- **WHAT THE TASK ASKS**:
Report all lines of the data below that hold the word "Click".

Dataset entries
========

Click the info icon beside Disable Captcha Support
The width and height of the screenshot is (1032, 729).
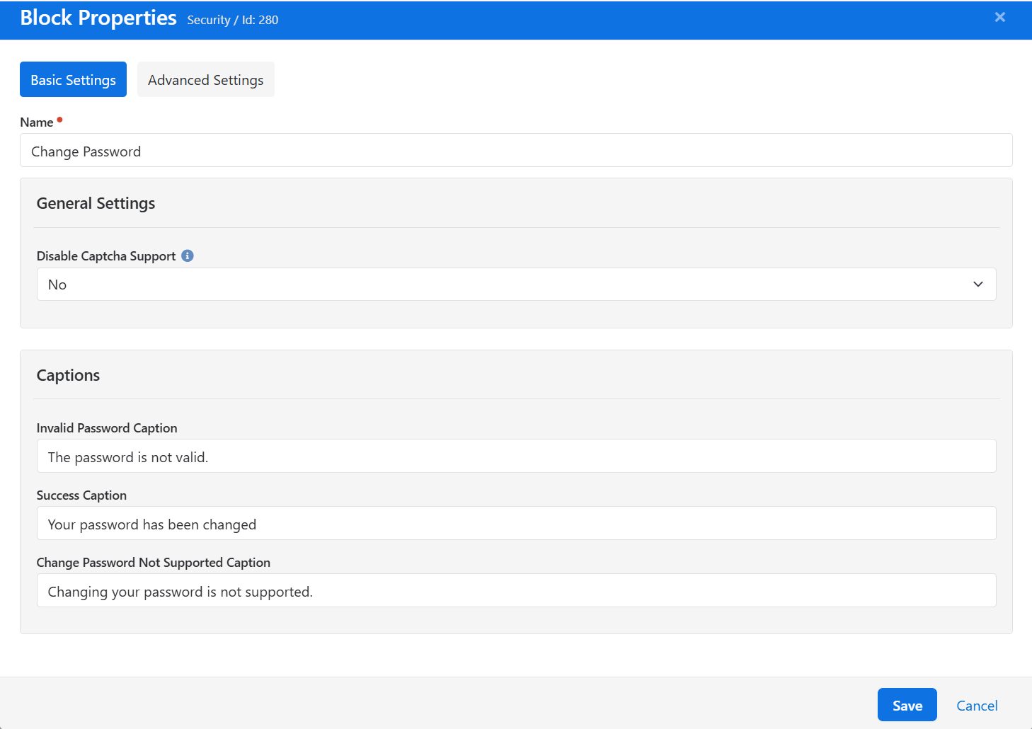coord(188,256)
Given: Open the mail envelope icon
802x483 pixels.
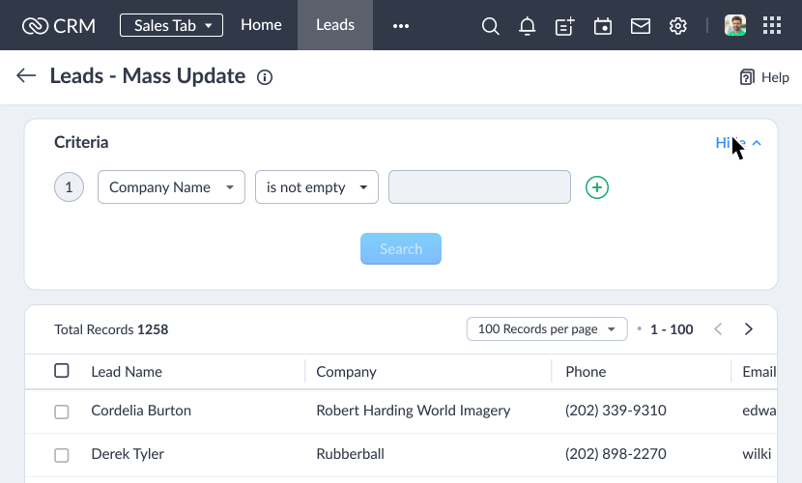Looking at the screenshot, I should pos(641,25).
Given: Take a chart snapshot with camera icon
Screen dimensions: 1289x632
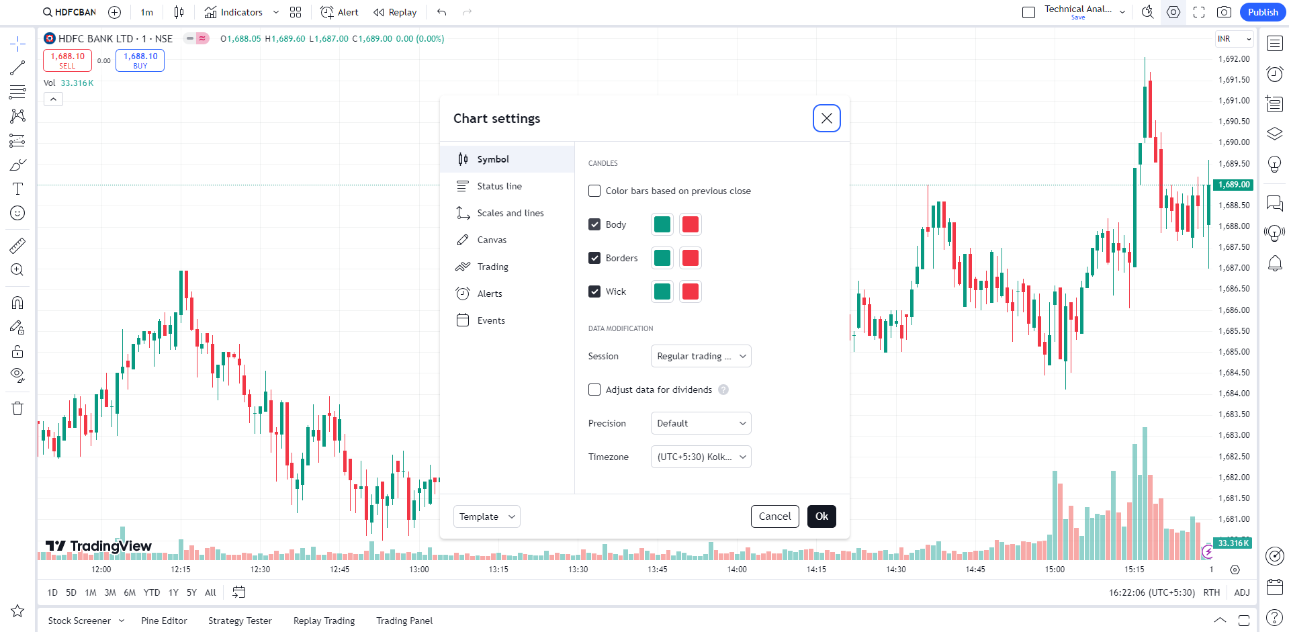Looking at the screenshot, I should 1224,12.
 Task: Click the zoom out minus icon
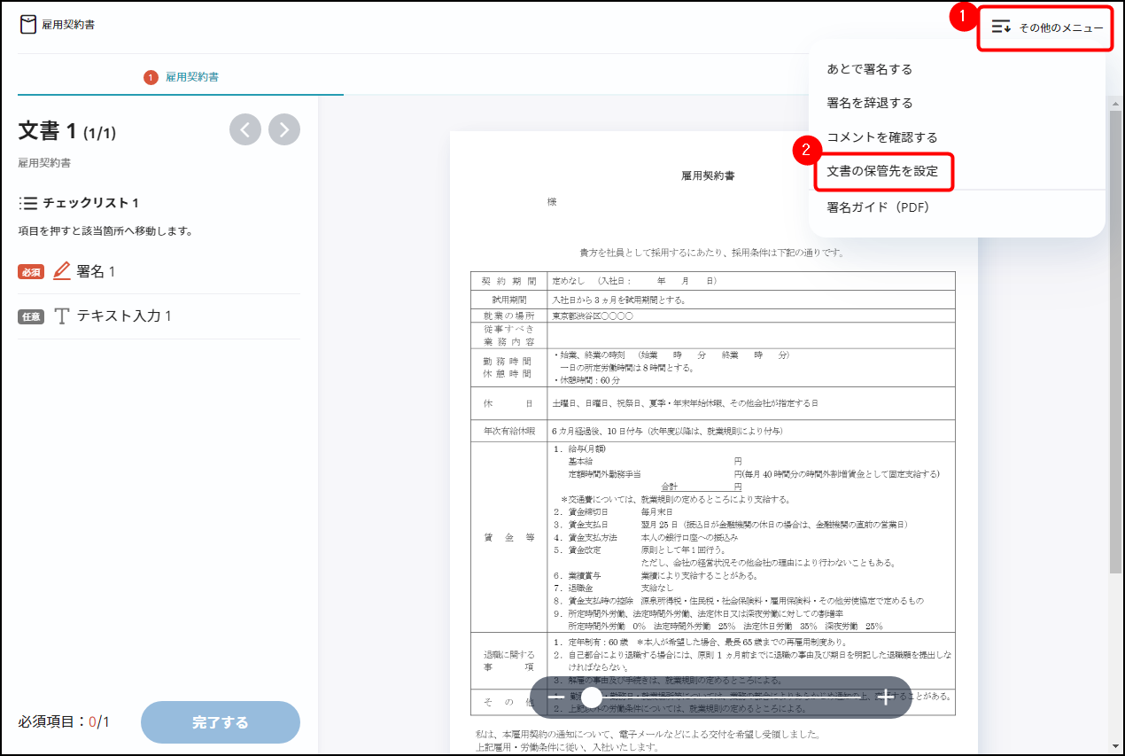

========

- **COMPLETED TASK**:
Click the info icon beside Disable Captcha Support
 Task: Click the zoom out minus icon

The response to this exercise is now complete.